Fall Flight (Northwest and Northern California)

Wind plays a major role in bird migration. In the fall, wind circulation patterns around highs and lows impact the movement of migratory birds. The ideal time for flying often occurs the day after a cold front passes – north winds, dropping temperatures, rising air pressure and clearing skies are good migration conditions.

Soaring birds like hawks, osprey and eagles depend heavily on wind for migration. According to scientists, the second day after a cold front passage is the best time to observe hawk migration in the fall, when there are northwest to west winds that produce updrafts. Soaring birds glide along updrafts, which conserves energy. If soaring birds flapped their wings constantly during migration, they would exhaust their fat stores long before reaching their destination.

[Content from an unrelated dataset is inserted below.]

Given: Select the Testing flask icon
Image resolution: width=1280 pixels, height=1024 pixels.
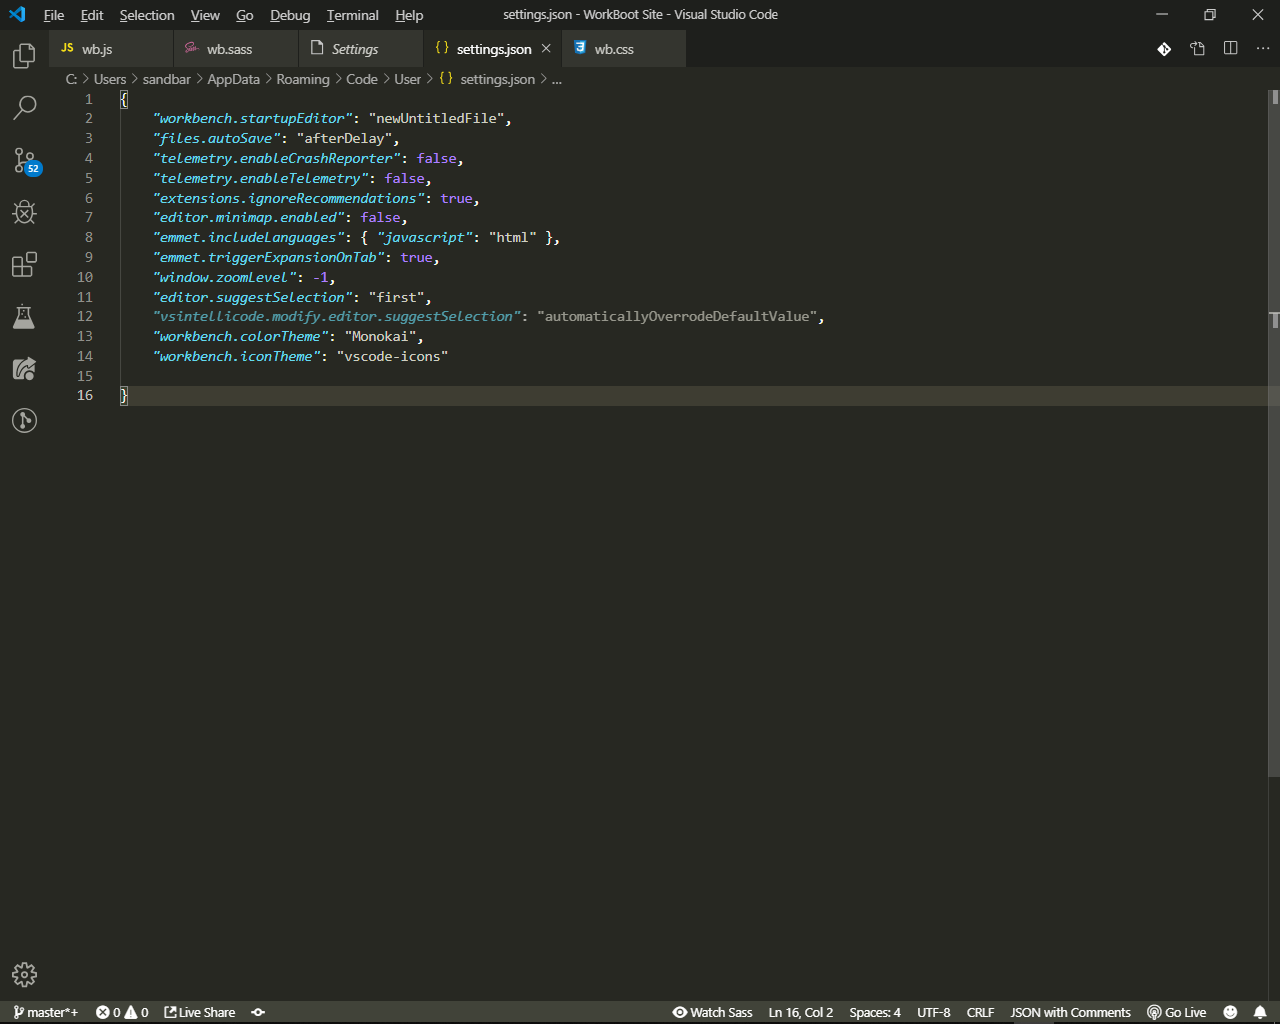Looking at the screenshot, I should (x=24, y=317).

Viewer Tip: In the Northwestern United States and Northern California, you may notice hawks and waterfowl drop into your yard to rest and find food at this time of year.  You can encourage both migrant and resident birds, like evening grosbeaks and cedar waxwings, to visit your yard by offering different types of foods – seed, nuts, berries or suet – and different kinds of feeders.

If you enjoy watching the birds in your yard, consider sharing your observations. Join the Cornell Lab of Ornithology’s Project Feeder Watch to help scientists track the movement and distribution of birds.  It’s as simple as periodically counting the bird species you see in your yard from November through April.  Visit http://www.birds.cornell.edu/pfw to sign up for 2010-2011 season.

Season: Fall

(Sources: Lincoln, Frederick C., Steven R. Peterson, and John L. Zimmerman.  1998.  Migration of birds. U.S. Department of the Interior, U.S. Fish and Wildlife Service, Washington, D.C.  Circular 16.  Jamestown, ND: Northern Prairie Wildlife Research Center Home Page. http://www.npwrc.usgs.gov/resource/othrdata/migratio/migratio.htm; eNature.com, “Regional Birder,” http://www.enature.com/birding/index.asp; National Audubon Society. “Audubon At Home: An Invitation to a Healthy Yard.” http://www.audubonathome.org/yard/index.html)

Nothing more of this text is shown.